TEXT FOR ANALYSIS Start Marker

EDIT (21/05/15): After DMing with
@maustinjones, I have added stat for paged
RetrieveMultiple as well. I have updated the post to include this.
EDIT (22/05/15): Updated post to reflect correct behaviour of no-lock when parallelising. Thanks @maustinjones. Please also refer to the follow up post ->
http://nycrmdev.blogspot.com.au/2015/05/redux-retrievemultiple-with-large.html on why paging cookie, is the recommended approach.
MSCRM limits the maximum result size to 5000 records, when you use the
RetrieveMultiple request. In order to overcome this and retrieve all the records, you'll have to use paging. PFEDynamics team have also released an open-source library called
PFE Xrm Core Library that utilises
Task Parallel Library.
There is also
ExecuteMultipleRequest that you can use to send bunch of requests in one go, and process the responses. This just wanted to document by findings, about the performance of these options:
- Just using Parallel.ForEach
- ExecuteMultipleRequest
- PFE Xrm Core
- Paged RetrieveMultiple
Run 1 (Batch size 1000):
I have not included the paged
RetrieveMultiple in this scenario, as it is too slow, and I am too impatient to wait for it to complete.

TEXT FOR ANALYSIS End Marker

EXERCISE REQUIREMENTS –
1. Copy the MSCRM retrieval post between "EDIT (22/05/15): Updated" and "the recommended approach.", inclusive.
2. In the MSCRM retrieval post, what is the maximum result size for a RetrieveMultiple request?

GIVEN ENTRIES Start Marker

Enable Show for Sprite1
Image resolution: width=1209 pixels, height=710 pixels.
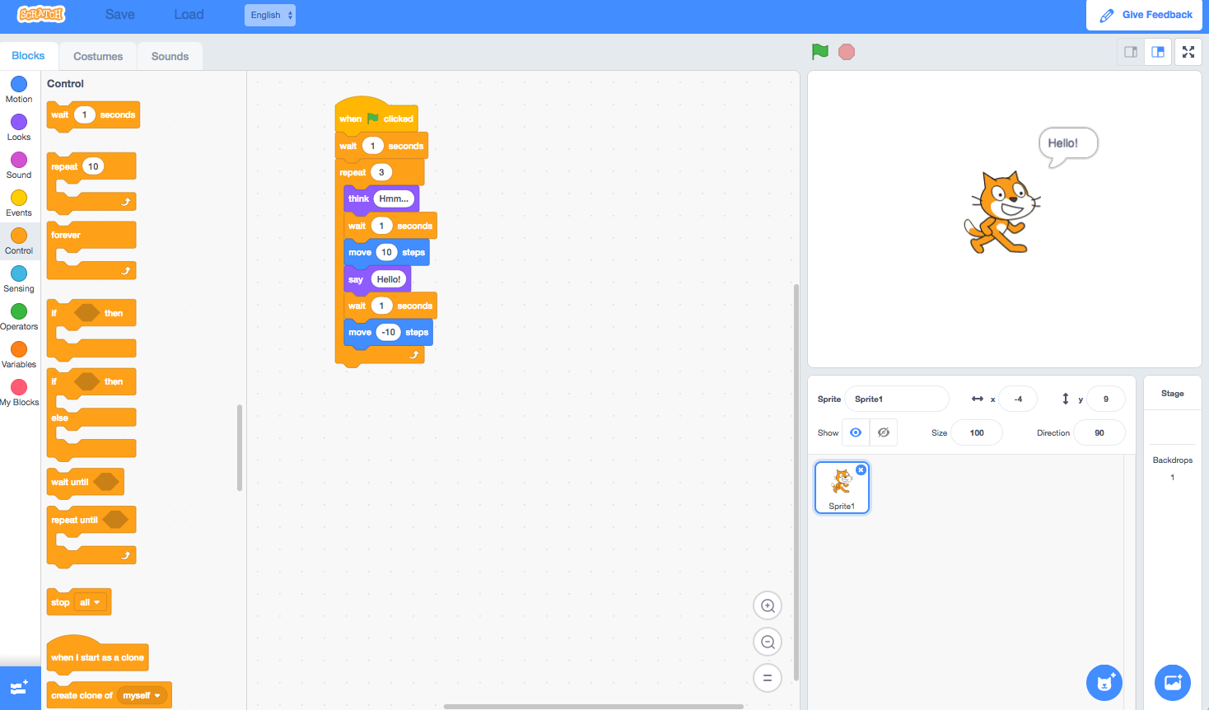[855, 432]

GIVEN ENTRIES End Marker
GIVEN ENTRIES Start Marker

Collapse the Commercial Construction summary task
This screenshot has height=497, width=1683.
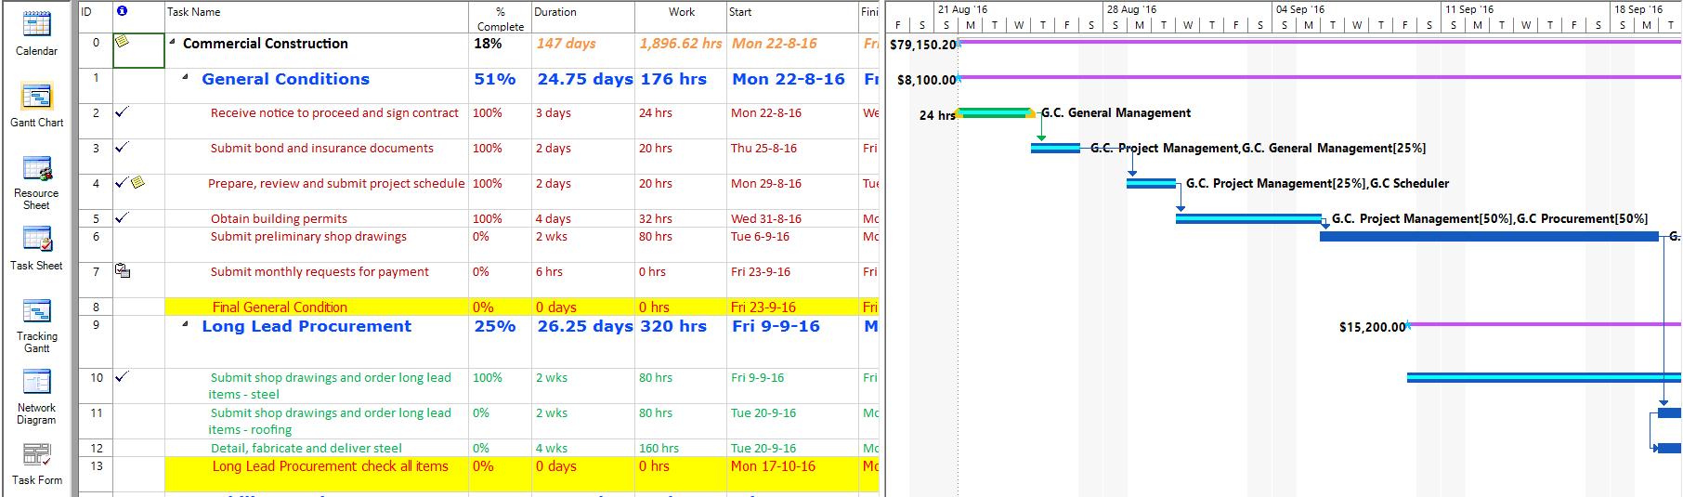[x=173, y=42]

GIVEN ENTRIES End Marker

ANSWERS BY ITEM –
1.
EDIT (22/05/15): Updated post to reflect correct behaviour of no-lock when parallelising. Thanks @maustinjones. Please also refer to the follow up post ->
http://nycrmdev.blogspot.com.au/2015/05/redux-retrievemultiple-with-large.html on why paging cookie, is the recommended approach.

2. 5000 records